The best quality aquamarines are mined in Brazil, which produces large, gem-quality stones. Other mining locations include Madagascar (which produces a unique, dark blue variety), the United States, the Soviet Union, Afghanistan, Pakistan, India and Nigeria.
Qualities to look for
The stronger and purer the colour of an aquamarine, the higher it’s value, with smaller, top-colour stones valued more per carat than larger stones of paler colours. Most aquamarine is therefore heat treated to intensify the colour saturation.
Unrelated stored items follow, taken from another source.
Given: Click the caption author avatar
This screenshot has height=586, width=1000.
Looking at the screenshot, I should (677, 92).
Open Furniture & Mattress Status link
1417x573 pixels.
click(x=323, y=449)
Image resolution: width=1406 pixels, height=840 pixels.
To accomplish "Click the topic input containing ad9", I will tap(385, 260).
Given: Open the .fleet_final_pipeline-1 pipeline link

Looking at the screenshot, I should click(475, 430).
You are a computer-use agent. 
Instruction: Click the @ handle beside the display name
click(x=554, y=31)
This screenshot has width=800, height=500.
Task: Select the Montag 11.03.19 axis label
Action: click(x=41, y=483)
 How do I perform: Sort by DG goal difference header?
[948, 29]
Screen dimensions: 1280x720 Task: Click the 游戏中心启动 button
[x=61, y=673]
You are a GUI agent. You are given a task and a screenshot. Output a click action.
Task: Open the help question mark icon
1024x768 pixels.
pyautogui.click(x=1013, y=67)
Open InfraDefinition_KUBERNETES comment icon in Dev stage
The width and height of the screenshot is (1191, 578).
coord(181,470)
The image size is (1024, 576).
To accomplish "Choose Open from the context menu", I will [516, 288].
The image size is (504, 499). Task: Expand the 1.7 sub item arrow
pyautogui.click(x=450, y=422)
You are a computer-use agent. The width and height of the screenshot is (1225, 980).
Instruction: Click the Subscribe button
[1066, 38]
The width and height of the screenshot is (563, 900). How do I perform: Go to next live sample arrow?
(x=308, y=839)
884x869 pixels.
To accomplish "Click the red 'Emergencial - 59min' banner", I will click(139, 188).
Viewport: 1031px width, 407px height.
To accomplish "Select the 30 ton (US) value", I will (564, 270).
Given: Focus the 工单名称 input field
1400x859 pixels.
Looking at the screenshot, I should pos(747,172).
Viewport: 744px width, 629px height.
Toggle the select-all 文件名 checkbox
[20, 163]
It is important that the stone is well cut, as this will impact the colour and brilliance of the finished gem, and most aquamarines often have to be fairly large after being cut to show naturally intense, dark colour.
High quality aquamarines should be eye clean without any visible inclusions.
How to wear
Aquamarine is a great, durable stone for use in both fashion jewellery and everyday or bridal pieces, with a hardness of 7.5-8/10. It most commonly is available in round, oval, pear and emerald cut shapes, making it perfect for use in rings, necklaces and earrings.
What makes them special?
Aquamarine is the birthstone for March, and is the gem for the 19th wedding anniversary.
The name aquamarine comes from the Latin ‘aqua marinus’, meaning ‘water of the sea’, and it was believed to keep sailors safe at sea.
In Ancient Rome, women would receive a gift of aquamarine from her husband following the consummation of marriage.
In the United States, aquamarine is the state stone of Colorado.
Aquamarines in history
In ancient times, Egyptians and Sumarians believed aquamarine was a symbol of happiness and eternal youth, and many Egyptian tombs and burial sites contained aquamarine relics.
In the 1800’s, aquamarines of a sea green colour were the most popular, but today the market covets a richer, dark blue colour.
In 1910 the Minas Gerais mine in Brazil produced the largest gem-quality crystal to date, which weighed 110kg and measured 48cmx38cm in diameter.